The `ones()` function works analogously to the `zeros()` function, filling an array with the value `1`.

In [20]:
np.ones(1)

array([1.])

In [19]:
np.ones((3, 4))

array([[1., 1., 1., 1.],
       [1., 1., 1., 1.],
       [1., 1., 1., 1.]])

The "numpy" module also contains another module within called the "random" module. The "random" module contains different functions which allow us to create arrays filled with random numbers. For example the `uniform()` function creates an array with random floating-point numbers sampled uniformly from a specified range of values ("sampled uniformly" means that every floating-point number within the specified range of values has an equal likelihood of being chosen).

The `uniform()` function takes in three arguments:

1. The first argument determines the lower-bound of the range of values (the value itself is included in the range).
2. The second argument determines the upper-bound of the range of values (the value itself is excluded from the range).
3. The third argument determines the shape of the array.

In [36]:
np.random.uniform(0, 1, 3)

array([0.4961275 , 0.66281566, 0.53734364])

In [37]:
np.random.uniform(0, 1, (2, 3))

array([[0.50961483, 0.7198284 , 0.29486337],
       [0.75636579, 0.81119542, 0.91071251]])

In [38]:
np.random.uniform(-15, 15, (2, 3))

array([[  2.49448695, -12.02803112,   6.50248066],
       [-14.89821916,   4.58227313,  -8.44230171]])

There is also a `randint()` function which works like the `uniform()` function but with integers:

In [56]:
np.random.randint(0, 10, 5)

array([3, 6, 7, 4, 8])

In [39]:
np.random.randint(0, 10, (4, 2))

array([[8, 4],
       [3, 7],
       [6, 6],
       [6, 7]])

In [40]:
np.random.randint(-30, -20, (4, 2))

array([[-23, -27],
       [-21, -21],
       [-23, -26],
       [-30, -29]])

There are also other functions which create various kinds of arrays, however, as mentioned previously, it is not important to memorize or know about all of these functions.
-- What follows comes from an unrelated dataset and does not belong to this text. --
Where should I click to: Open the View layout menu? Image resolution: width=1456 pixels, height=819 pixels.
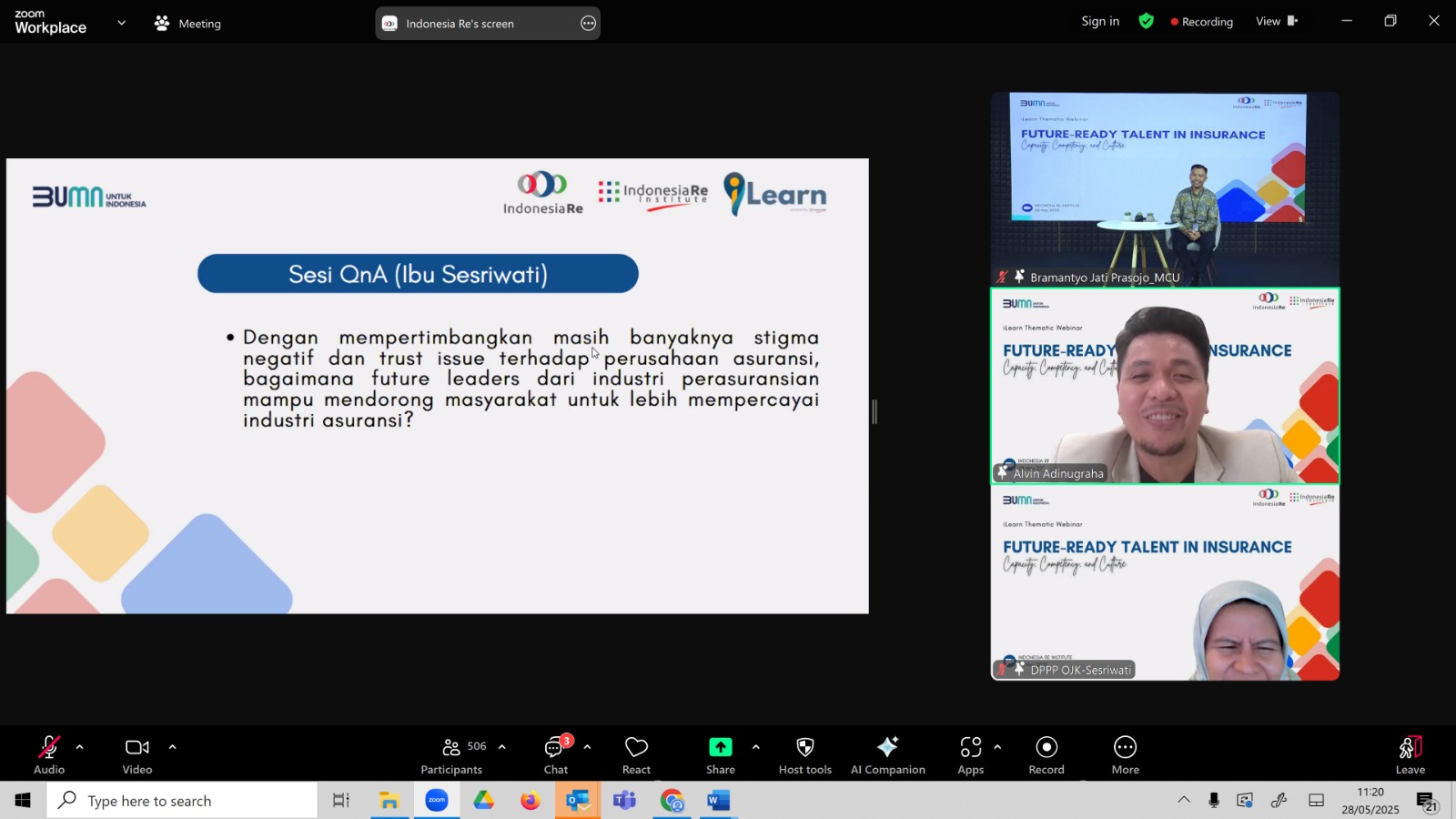point(1276,22)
All we have to know is that there are many different functions. This is because if we know they exist, we know we can look for them (via a search engine or on the [official numpy documentation page](https://numpy.org/doc/stable/user/index.html)) to see if a function exists that solves our particular problem.
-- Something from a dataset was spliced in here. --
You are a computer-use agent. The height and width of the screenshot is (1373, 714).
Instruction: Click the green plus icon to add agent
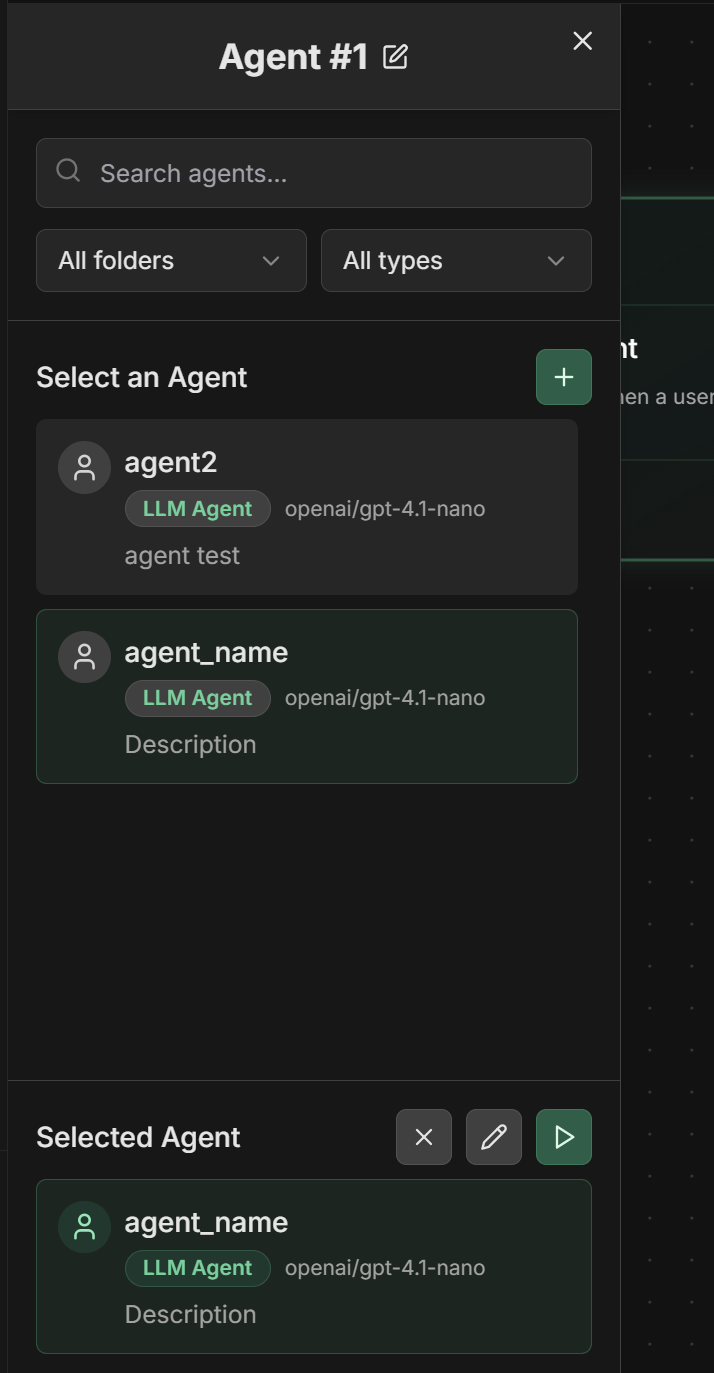point(563,377)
# 4. NumPy array data types  <a id='numpy-array-data-types'></a>

The code cell below creates three arrays - each containing items of a different data type (`int`, `float`, `str`). If we use the `type()` function, we can see that each of those arrays is an `ndarray` regardless of the type of data it contains.

In [3]:
a = np.array([0, 1, 2])
b = np.array([0.34, 27.42, 5.39])
c = np.array(["a", "b", "c"])

print(type(a))
print(type(b))
print(type(c))

<class 'numpy.ndarray'>
<class 'numpy.ndarray'>
<class 'numpy.ndarray'>


However, a NumPy array also contains information about the data type of the items stored within it. The data type of the items within an array can be accessed via the `dtype` attribute:

In [40]:
print(a.dtype)
print(b.dtype)
print(c.dtype)

int64
float64
<U1


As we can see, the `dtype` attribute returns a different data type for each `ndarray`.

1. **int64** - is an integer which occupies 64 bits in the computer's memory. In pure Python, we only have an `int` type, without any specification of the number of bits this integer occupies in the computer's memory. In NumPy, we can be more precise and specify the number of bits we want our integers to occupy in the computer's memory. The more memory we dedicate, the higher the range of integers we can store. However, if we know that we will not be using big integers, we can dedicate less memory, and thereby save memory overall, as well as increase the speed of operations. For example, we could use an `int8`, which dedicates 8 bits of memory per integer - this gives us a range of numbers from -128 to 127. Or if we are only interested in positive numbers, we could use a `uint8` (unsigned integer with 8 bits of memory), which does not permit negative values and therefore allows a range of integers from 0 to 255.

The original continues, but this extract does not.